A tag-along right means that if one of the other shareholders sells shares to a third party, the other shareholders have the right to sell the same share of their holding as the original seller. A drag-along obligation, on the other hand, obliges (e.g. founder shareholders) to sell their holding to a third party if an investor has made decisions to sell and the buyer requires this. The aim of the clause is, above all, to secure a business angel’s possibilities to withdraw from his or her investment in an industrial exit, in other words, by selling the shares to an industrial buyer. In practice, however, there are limits to invoking the clause, as an industrial buyer often wants to acquire, besides the company’s know-how or technology, the management as well.

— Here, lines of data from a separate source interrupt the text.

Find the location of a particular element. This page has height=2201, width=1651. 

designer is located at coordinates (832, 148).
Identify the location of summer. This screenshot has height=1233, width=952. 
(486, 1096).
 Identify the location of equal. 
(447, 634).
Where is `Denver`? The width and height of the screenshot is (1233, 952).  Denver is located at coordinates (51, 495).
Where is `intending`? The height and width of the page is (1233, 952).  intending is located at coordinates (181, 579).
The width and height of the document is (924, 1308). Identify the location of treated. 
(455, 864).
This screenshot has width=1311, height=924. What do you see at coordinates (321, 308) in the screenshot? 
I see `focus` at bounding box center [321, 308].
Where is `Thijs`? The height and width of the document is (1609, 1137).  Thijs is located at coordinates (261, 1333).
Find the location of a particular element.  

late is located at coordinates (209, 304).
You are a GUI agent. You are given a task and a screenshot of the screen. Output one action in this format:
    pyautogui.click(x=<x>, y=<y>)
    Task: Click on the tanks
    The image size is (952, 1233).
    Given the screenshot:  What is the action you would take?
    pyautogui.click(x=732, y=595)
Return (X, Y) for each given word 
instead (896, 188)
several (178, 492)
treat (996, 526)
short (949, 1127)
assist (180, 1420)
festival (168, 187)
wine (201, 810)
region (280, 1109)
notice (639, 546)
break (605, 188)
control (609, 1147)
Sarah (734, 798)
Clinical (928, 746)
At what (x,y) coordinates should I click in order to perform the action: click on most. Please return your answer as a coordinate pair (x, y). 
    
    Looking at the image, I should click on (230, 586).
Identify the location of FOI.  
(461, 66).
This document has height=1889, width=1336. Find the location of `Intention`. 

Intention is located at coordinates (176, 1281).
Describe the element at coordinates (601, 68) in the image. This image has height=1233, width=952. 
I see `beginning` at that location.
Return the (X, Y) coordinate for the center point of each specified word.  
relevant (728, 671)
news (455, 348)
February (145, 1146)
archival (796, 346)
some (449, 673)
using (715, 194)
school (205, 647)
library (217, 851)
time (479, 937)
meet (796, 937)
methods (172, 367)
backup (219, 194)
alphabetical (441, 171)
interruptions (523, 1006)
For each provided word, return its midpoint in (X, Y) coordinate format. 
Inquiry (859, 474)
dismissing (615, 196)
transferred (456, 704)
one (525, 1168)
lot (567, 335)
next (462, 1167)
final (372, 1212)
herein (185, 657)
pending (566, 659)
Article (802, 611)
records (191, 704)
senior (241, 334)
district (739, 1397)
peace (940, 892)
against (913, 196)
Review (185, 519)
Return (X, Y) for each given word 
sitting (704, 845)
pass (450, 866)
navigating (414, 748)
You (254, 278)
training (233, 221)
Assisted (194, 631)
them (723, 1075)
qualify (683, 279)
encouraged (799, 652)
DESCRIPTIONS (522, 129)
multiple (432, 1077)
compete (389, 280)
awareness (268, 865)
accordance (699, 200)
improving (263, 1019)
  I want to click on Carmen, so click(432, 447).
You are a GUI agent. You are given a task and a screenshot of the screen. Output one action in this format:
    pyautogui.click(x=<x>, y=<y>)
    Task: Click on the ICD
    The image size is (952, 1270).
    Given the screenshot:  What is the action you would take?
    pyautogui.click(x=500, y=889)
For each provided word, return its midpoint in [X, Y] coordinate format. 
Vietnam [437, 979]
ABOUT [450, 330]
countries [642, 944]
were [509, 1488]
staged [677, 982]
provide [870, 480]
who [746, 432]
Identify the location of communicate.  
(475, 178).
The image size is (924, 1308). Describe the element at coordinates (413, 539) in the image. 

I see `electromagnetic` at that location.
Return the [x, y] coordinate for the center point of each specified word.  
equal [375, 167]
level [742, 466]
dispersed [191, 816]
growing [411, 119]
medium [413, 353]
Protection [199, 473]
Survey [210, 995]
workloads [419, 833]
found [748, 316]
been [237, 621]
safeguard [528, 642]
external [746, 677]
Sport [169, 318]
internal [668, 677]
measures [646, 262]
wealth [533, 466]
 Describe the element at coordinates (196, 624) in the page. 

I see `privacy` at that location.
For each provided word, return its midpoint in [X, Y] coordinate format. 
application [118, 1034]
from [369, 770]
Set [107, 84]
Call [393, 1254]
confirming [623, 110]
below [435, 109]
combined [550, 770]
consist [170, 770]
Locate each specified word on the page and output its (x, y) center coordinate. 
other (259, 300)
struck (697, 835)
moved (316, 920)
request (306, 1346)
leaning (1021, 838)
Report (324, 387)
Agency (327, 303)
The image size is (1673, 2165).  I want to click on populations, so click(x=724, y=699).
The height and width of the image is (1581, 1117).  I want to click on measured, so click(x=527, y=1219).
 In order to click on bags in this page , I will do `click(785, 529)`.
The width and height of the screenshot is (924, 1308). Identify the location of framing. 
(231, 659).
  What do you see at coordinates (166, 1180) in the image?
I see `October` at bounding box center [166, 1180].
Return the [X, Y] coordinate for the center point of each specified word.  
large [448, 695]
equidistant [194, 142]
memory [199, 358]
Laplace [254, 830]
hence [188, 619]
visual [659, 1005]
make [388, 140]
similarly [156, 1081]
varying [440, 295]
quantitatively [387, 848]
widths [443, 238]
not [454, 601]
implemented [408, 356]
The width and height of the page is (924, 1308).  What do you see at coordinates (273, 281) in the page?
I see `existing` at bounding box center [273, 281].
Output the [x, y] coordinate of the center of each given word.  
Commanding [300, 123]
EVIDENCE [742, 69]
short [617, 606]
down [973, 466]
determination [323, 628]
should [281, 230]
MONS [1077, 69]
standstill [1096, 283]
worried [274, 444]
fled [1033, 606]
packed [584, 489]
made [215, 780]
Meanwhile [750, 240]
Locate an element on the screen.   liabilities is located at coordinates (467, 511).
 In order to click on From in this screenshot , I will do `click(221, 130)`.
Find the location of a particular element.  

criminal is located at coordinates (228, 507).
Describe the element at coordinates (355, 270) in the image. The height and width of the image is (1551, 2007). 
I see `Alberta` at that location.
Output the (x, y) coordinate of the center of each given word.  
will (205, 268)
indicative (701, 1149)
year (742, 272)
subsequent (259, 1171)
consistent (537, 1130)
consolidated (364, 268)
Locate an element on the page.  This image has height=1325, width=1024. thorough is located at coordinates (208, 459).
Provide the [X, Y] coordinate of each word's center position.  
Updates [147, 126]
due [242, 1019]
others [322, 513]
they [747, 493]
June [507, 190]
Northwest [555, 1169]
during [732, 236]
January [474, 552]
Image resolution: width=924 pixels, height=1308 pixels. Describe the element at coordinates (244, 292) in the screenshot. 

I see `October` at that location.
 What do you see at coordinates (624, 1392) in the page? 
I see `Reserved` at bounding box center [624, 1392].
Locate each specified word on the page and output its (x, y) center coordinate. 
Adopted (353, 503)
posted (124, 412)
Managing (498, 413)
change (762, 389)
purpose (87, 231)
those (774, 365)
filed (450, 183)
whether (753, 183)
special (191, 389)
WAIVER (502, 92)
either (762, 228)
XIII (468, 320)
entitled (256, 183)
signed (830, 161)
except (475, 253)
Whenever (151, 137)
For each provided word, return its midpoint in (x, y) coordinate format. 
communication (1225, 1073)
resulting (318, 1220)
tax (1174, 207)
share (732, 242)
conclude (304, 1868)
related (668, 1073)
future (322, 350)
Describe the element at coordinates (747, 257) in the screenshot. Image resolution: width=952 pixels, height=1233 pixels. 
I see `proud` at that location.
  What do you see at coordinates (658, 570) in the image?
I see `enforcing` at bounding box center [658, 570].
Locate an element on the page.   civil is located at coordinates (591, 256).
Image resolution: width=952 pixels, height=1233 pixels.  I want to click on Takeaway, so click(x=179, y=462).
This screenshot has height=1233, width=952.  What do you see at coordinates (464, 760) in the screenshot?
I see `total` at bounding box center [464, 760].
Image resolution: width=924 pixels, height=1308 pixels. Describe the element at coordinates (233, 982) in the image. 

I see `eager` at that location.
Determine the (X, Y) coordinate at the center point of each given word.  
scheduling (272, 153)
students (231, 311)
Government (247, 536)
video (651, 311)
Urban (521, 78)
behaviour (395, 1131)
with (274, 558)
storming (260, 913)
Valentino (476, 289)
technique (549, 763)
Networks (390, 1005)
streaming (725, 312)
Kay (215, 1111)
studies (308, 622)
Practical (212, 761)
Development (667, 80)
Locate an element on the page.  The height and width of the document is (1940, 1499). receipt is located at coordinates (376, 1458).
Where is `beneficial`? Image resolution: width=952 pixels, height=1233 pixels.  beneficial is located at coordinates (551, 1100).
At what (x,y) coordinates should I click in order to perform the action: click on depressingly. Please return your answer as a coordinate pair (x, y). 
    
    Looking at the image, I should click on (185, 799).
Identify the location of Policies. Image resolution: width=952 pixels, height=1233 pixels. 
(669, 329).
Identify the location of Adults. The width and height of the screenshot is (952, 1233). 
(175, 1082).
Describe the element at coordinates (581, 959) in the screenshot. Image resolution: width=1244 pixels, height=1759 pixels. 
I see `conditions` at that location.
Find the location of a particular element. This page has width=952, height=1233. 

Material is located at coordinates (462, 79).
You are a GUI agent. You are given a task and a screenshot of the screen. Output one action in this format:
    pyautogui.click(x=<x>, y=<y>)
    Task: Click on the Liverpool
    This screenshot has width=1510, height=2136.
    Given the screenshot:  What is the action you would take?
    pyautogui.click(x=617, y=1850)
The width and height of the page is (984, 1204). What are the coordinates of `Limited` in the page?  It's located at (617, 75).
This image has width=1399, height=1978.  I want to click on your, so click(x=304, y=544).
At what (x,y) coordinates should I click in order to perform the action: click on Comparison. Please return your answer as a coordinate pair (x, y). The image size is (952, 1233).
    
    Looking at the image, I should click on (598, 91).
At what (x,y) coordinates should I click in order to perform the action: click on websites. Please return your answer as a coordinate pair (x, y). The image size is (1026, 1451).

Other conditions (time interval, turnover, etc.) may also be agreed for a tag-along provision on the basis of which they are valid.
The aim of an anti-lockout clause is to provide the founder shareholders in an acquisition situation with an opportunity to purchase all the shares for themselves under the same terms and conditions as a third party would have purchased them if the founder shareholders do not want to relinquish their holding.
Frequently, a redemption clause, which is more detailed and stringent than articles of association, is specified for shareholders. This ensures that the company’s shares do not end up in the hands of undesirable persons or investors. Occasionally, a provision securing the exit of investors too (compulsory purchases of investors’ shares) is specified. It is triggered if someone purchases alone or together with fellow investors over half the company’s shares and thus obtains control of the company.